Trisha Belknap of Johnstown, who brought her daughter Grace to see Santa here at Christmastime, said coming to the farm on Saturday gave her daughter another chance to play, also with the rubber ducks.

“It’s a beautiful day,” she added.

The festival overlapped with the farm’s car show, which gave participants more options.

“I got my car — a 1970 Chevy Nova — but these kids [two girls] like the bouncy house and duck race,” said Ted Russell of Glen.

Jackie Boyd of Fonda and Chris Watkins of Amsterdam were carrying two full plates of hotdogs over to the car show but pointed out that they were feeding their “hubbies” too.

“This is my first craft show,” said Diane Collins, who was selling Christmas trees, candle holders, cats, flowers and other ornamental items she made out of folded pages of books.
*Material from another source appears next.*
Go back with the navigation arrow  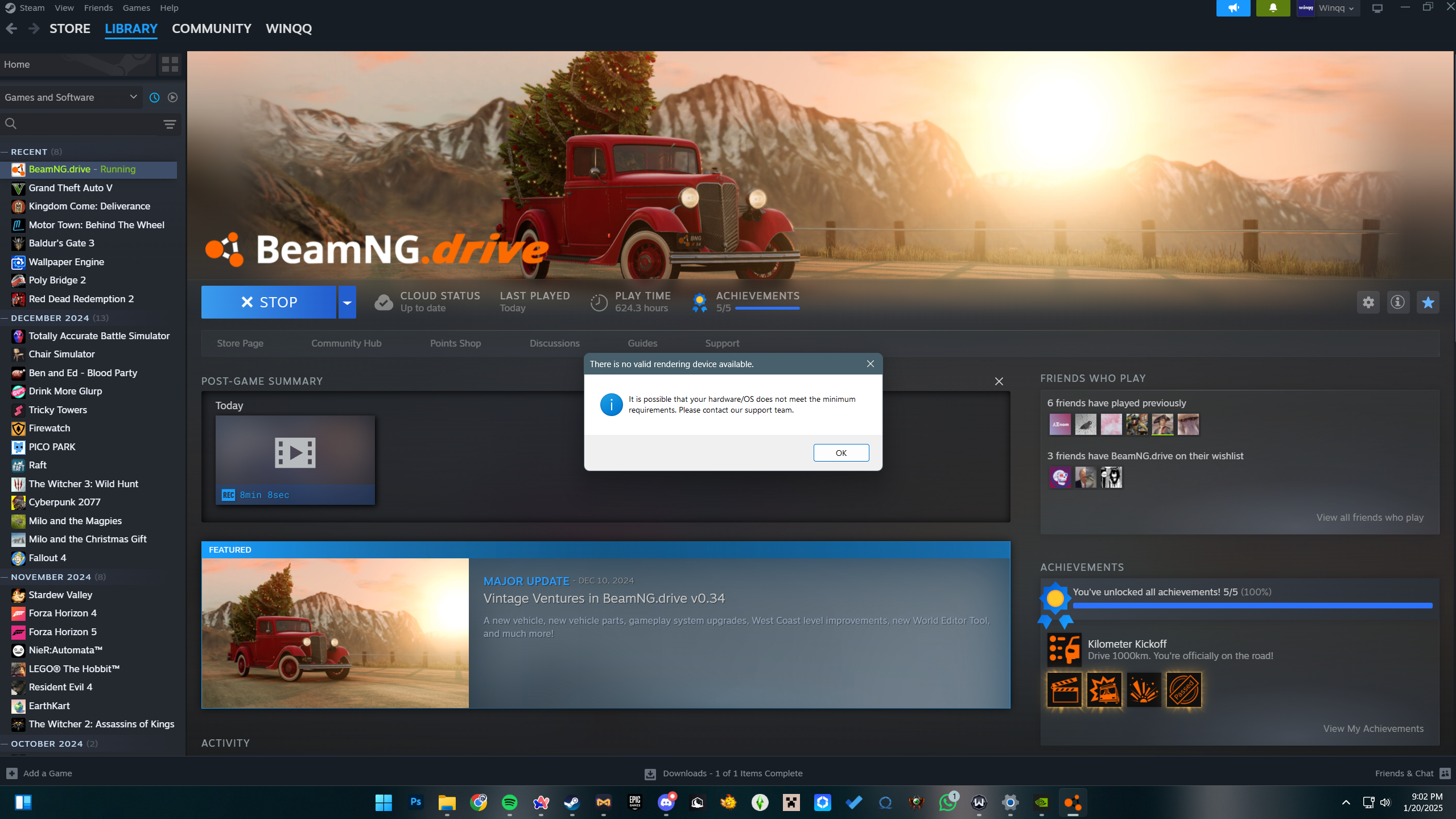(11, 28)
“I used to work with someone who did this, and I started doing it too,” she said.

“Everybody in my family is creative. My grandfather designed carpets for Mohawk Carpet Mills.”

Still new to the work, she said, “I haven’t had any luck thinking of a [business] name yet.”

Just across from her was Kimberly Meyer whose part-time startup business is The Pink Apron of Hagaman. “I have a passion for baking,” she said.

“I’m trying to start small and hope my business grows.”

Scones, cupcakes and cookies are among her wares.